> EXERCISE: Which lines below mention "Championships"? Pick each one out.

> AVAILABLE DATA:
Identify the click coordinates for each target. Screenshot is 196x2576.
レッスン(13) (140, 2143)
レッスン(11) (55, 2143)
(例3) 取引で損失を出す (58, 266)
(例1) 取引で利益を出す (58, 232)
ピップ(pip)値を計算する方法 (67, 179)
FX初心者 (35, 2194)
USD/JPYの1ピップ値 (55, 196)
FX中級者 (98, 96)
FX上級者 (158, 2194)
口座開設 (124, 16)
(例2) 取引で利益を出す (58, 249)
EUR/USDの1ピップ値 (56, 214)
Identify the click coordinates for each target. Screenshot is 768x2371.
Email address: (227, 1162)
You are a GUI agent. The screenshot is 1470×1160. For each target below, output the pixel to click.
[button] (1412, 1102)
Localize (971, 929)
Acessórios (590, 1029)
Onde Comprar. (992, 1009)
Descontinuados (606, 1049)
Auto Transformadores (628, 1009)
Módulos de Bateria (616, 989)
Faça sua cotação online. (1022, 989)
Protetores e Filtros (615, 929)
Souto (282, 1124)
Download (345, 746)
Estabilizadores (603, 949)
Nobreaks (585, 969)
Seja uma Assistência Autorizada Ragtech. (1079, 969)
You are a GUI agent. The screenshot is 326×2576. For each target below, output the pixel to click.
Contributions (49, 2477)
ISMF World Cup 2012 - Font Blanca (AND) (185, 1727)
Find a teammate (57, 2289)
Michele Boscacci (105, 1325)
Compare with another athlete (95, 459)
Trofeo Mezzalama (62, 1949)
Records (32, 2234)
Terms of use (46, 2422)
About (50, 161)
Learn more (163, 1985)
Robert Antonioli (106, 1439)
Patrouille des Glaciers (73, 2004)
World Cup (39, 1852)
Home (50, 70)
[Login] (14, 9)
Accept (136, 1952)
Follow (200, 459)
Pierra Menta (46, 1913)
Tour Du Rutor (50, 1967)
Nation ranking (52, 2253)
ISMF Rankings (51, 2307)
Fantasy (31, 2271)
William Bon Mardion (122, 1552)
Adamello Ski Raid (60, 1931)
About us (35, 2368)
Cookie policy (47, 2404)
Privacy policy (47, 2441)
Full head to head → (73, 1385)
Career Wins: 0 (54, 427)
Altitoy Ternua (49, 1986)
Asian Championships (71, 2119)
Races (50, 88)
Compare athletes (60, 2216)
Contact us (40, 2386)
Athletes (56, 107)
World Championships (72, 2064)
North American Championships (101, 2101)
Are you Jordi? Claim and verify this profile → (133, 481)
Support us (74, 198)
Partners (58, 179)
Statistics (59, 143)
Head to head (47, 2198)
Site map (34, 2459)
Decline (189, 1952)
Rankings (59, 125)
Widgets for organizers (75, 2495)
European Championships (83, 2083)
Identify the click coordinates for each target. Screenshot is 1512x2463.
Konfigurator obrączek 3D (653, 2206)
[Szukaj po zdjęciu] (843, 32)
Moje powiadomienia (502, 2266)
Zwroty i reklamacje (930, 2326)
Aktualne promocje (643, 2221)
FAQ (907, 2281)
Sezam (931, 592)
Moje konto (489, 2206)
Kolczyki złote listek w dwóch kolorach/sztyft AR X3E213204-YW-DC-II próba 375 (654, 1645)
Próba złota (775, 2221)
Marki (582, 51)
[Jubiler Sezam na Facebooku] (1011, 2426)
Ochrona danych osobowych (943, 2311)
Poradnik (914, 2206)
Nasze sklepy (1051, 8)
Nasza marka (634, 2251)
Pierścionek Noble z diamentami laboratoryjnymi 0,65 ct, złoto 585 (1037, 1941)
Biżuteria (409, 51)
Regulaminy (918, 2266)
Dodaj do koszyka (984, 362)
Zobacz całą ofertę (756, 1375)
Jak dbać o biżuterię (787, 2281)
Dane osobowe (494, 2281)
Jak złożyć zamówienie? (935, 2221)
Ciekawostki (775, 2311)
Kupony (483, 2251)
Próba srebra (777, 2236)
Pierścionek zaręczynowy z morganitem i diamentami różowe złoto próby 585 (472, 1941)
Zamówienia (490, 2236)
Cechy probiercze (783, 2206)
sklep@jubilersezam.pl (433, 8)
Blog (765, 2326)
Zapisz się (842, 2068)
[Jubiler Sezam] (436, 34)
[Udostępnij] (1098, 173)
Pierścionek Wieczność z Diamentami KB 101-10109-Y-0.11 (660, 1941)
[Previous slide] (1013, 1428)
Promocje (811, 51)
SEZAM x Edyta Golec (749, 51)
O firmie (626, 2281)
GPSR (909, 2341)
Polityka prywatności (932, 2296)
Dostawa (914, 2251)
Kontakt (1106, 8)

> YOUR SOLUTION:
Asian Championships (71, 2119)
World Championships (72, 2064)
North American Championships (101, 2101)
European Championships (83, 2083)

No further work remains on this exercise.